[Screen grounding entries]
★ ★ ★ ★

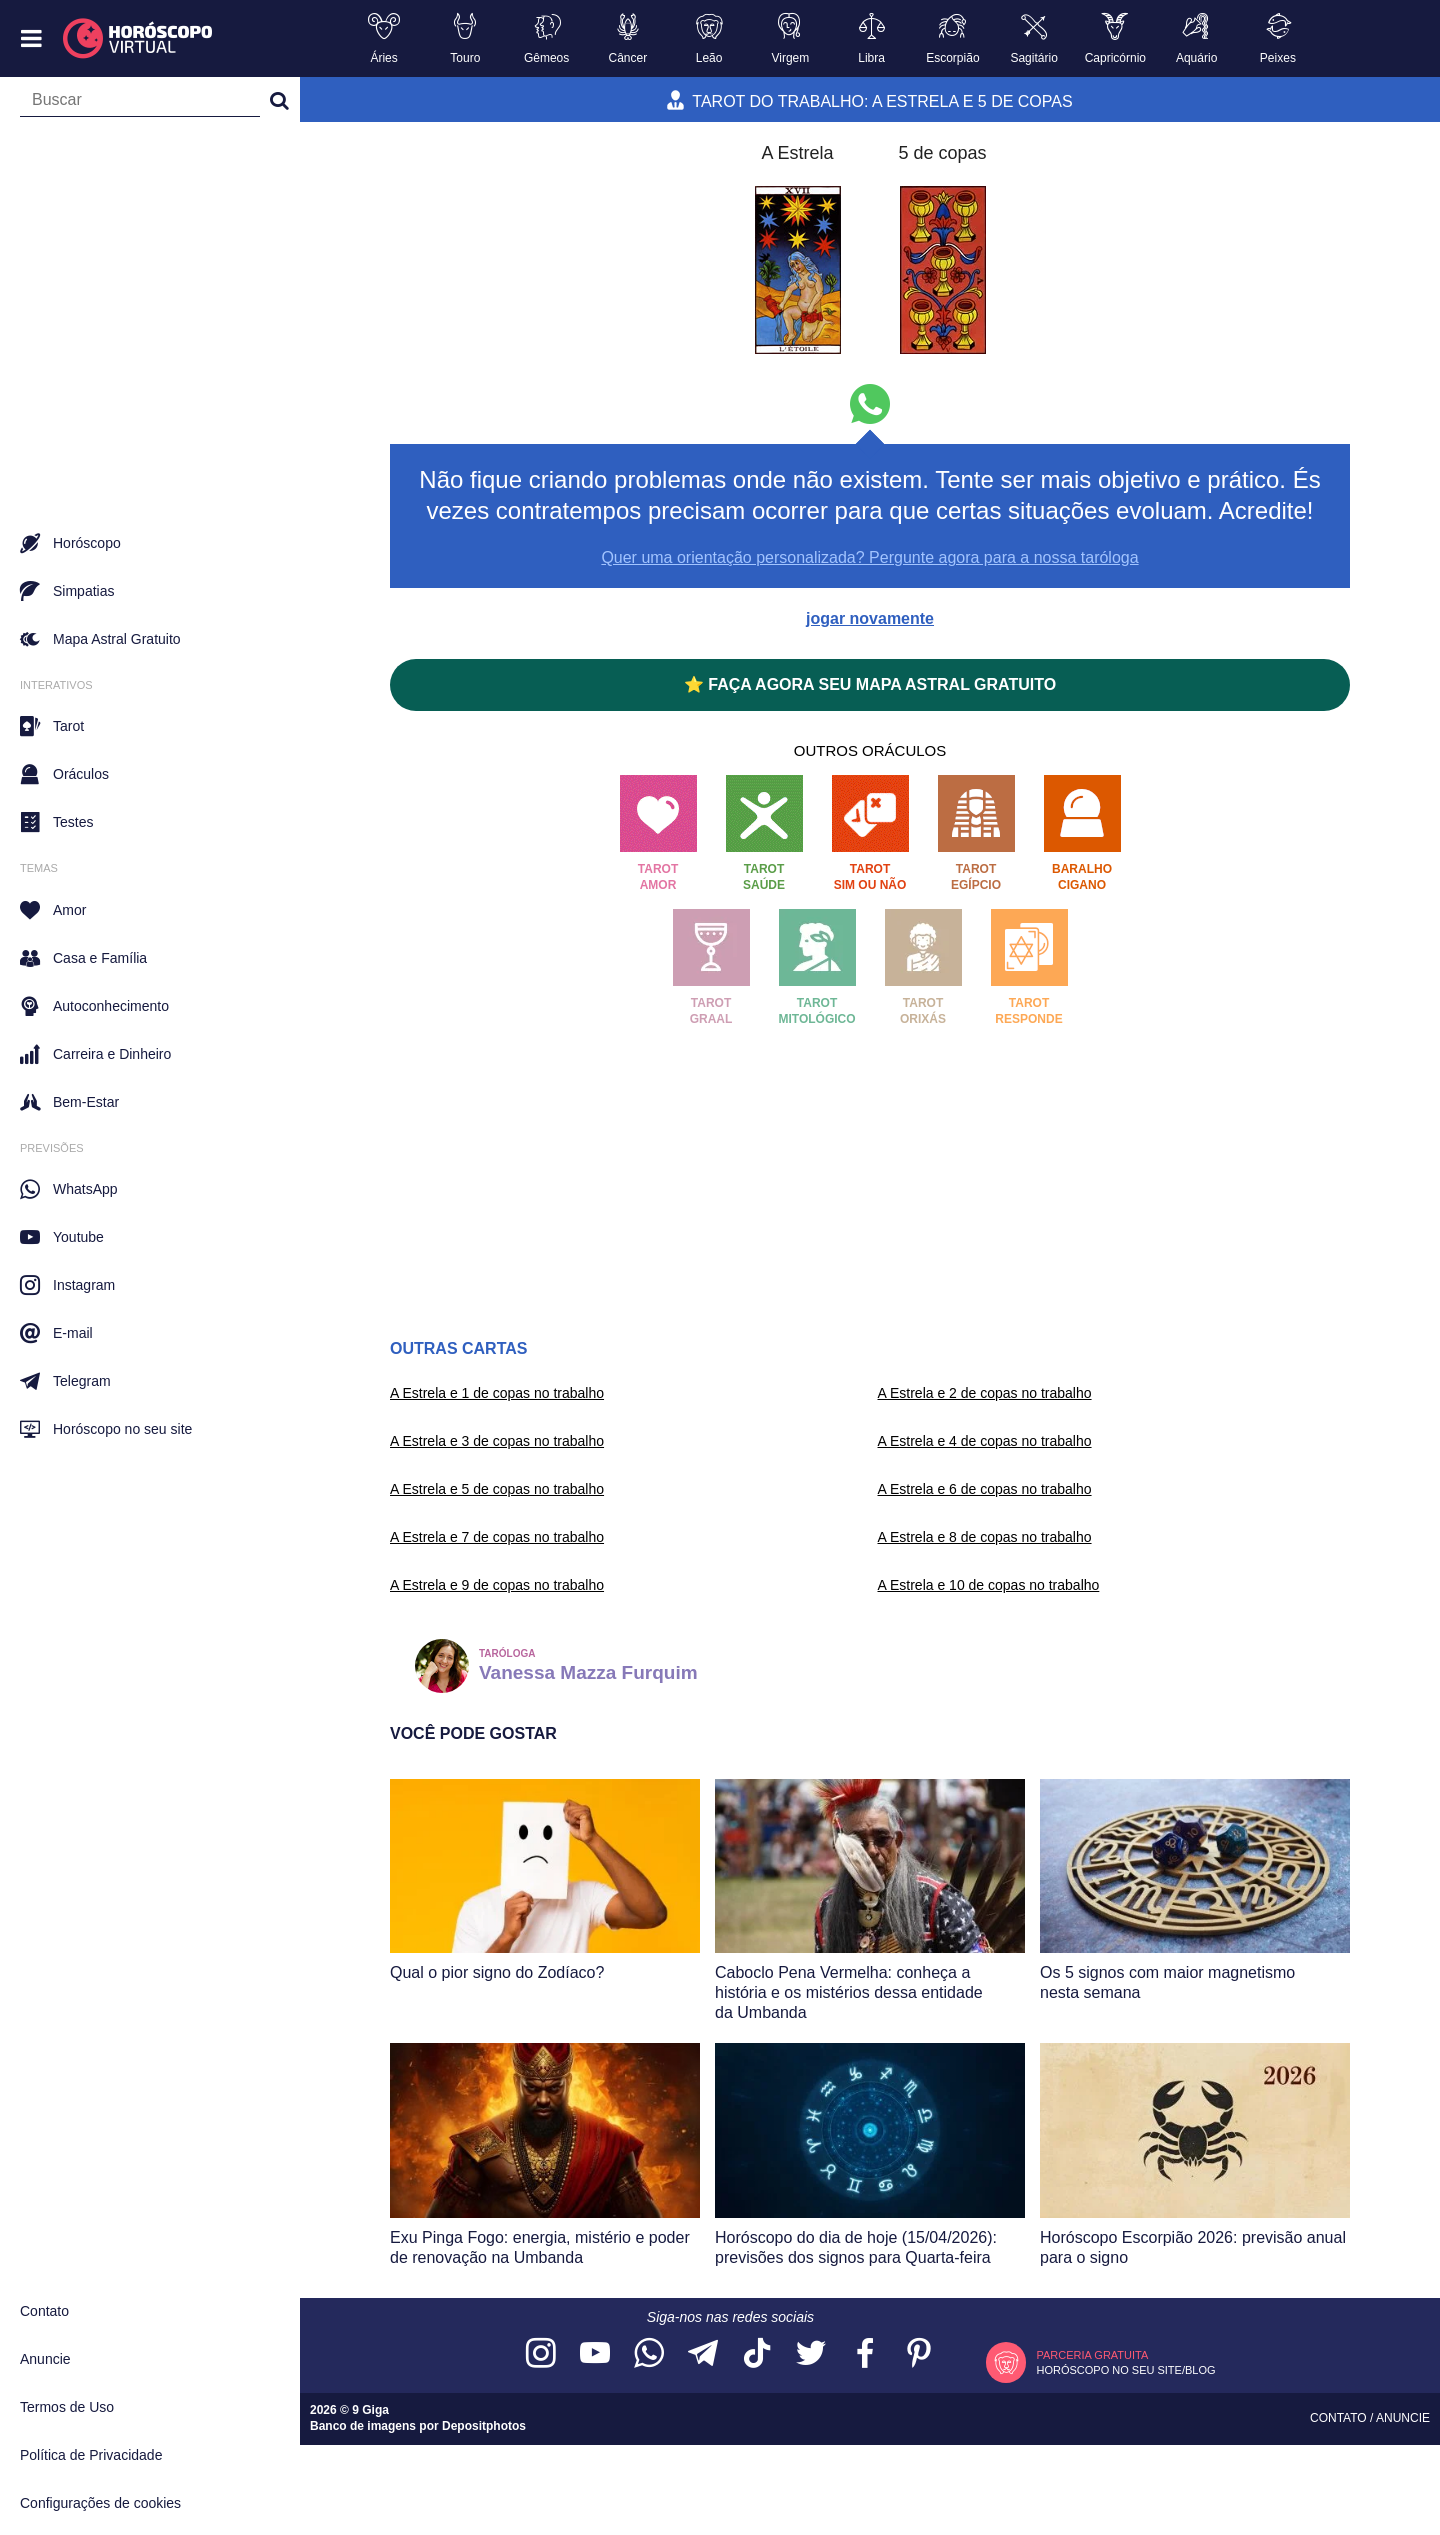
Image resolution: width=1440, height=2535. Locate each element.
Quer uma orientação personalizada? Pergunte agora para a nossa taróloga (869, 557)
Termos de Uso (67, 2407)
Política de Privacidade (91, 2455)
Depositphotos (484, 2426)
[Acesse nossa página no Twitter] (811, 2354)
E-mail (56, 1333)
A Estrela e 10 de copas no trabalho (989, 1585)
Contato (44, 2311)
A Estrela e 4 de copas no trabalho (985, 1441)
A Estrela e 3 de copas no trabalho (497, 1441)
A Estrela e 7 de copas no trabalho (497, 1537)
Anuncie (45, 2359)
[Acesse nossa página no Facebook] (865, 2354)
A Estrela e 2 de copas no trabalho (985, 1393)
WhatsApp (69, 1189)
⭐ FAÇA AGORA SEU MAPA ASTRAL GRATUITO (870, 684)
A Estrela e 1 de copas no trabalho (497, 1393)
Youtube (62, 1237)
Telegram (65, 1381)
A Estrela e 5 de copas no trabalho (497, 1489)
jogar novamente (870, 618)
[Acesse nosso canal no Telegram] (703, 2354)
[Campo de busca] (140, 104)
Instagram (67, 1285)
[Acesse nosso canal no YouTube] (595, 2354)
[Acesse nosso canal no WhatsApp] (649, 2354)
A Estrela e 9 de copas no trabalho (497, 1585)
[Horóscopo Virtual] (138, 39)
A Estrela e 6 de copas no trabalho (985, 1489)
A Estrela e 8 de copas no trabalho (985, 1537)
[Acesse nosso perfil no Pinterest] (919, 2354)
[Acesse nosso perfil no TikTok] (757, 2354)
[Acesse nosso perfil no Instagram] (541, 2354)
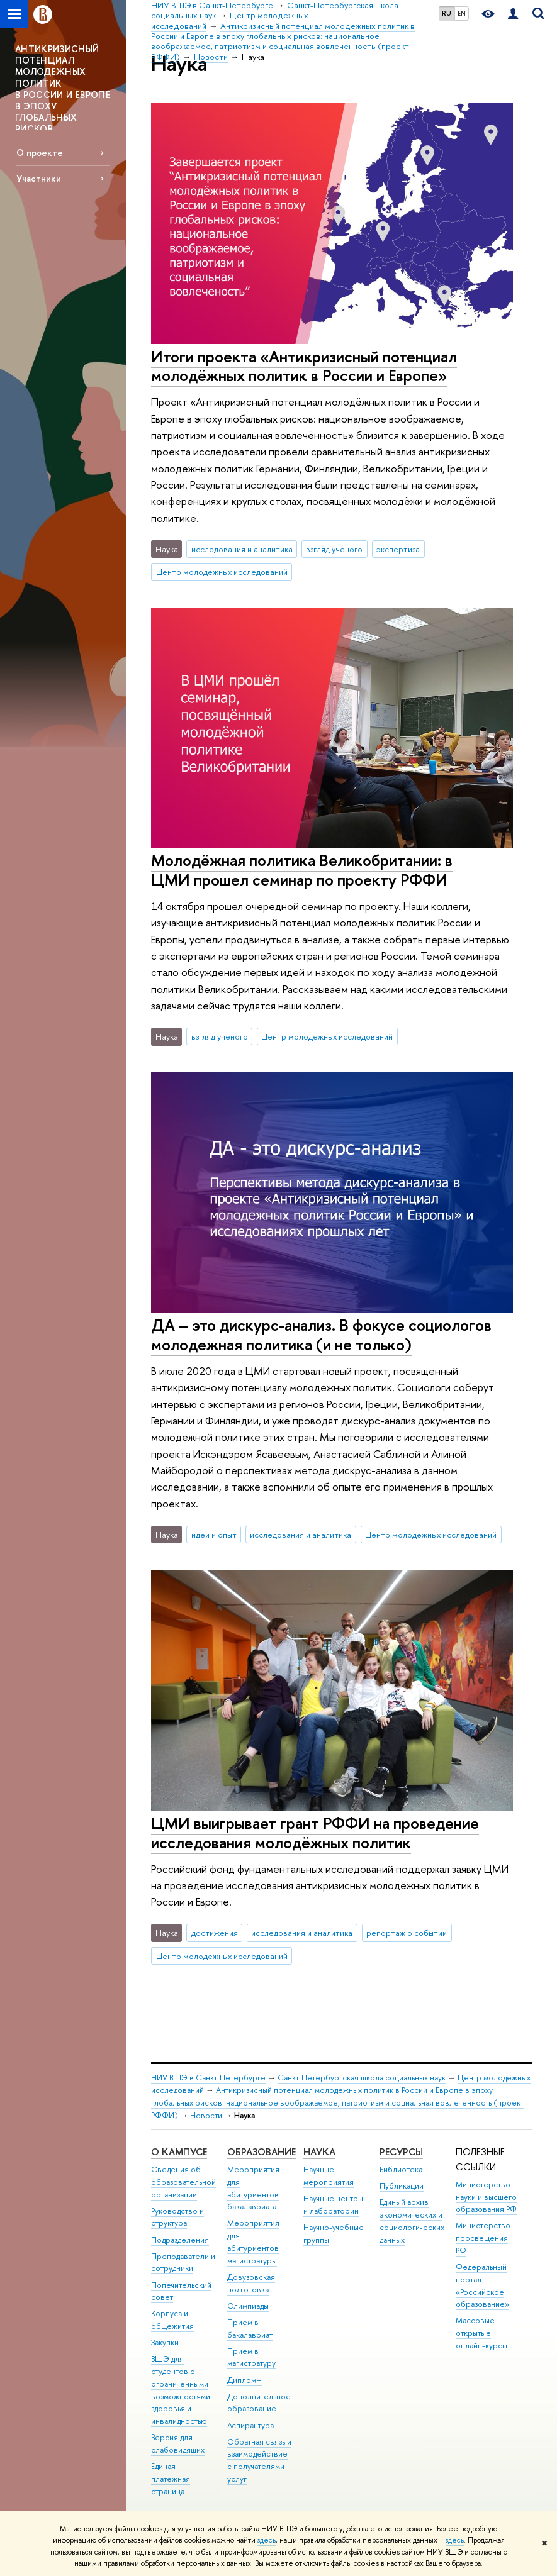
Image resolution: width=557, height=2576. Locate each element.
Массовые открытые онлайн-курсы (481, 2333)
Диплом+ (244, 2380)
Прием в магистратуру (251, 2357)
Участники (38, 178)
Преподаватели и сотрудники (183, 2262)
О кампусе (179, 2151)
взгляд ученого (334, 549)
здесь (266, 2540)
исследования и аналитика (242, 549)
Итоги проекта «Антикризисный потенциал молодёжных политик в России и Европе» (304, 366)
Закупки (165, 2342)
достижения (214, 1932)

★ ★ ★ ★

## Given task
Write out the entries word for word, from the start of the entries through the line with "Contato (44, 2311)", both included. Leave the pictures out of your answer.

## The response
Image resolution: width=1440, height=2535. Locate each element.
Quer uma orientação personalizada? Pergunte agora para a nossa taróloga (869, 557)
Termos de Uso (67, 2407)
Política de Privacidade (91, 2455)
Depositphotos (484, 2426)
[Acesse nossa página no Twitter] (811, 2354)
E-mail (56, 1333)
A Estrela e 10 de copas no trabalho (989, 1585)
Contato (44, 2311)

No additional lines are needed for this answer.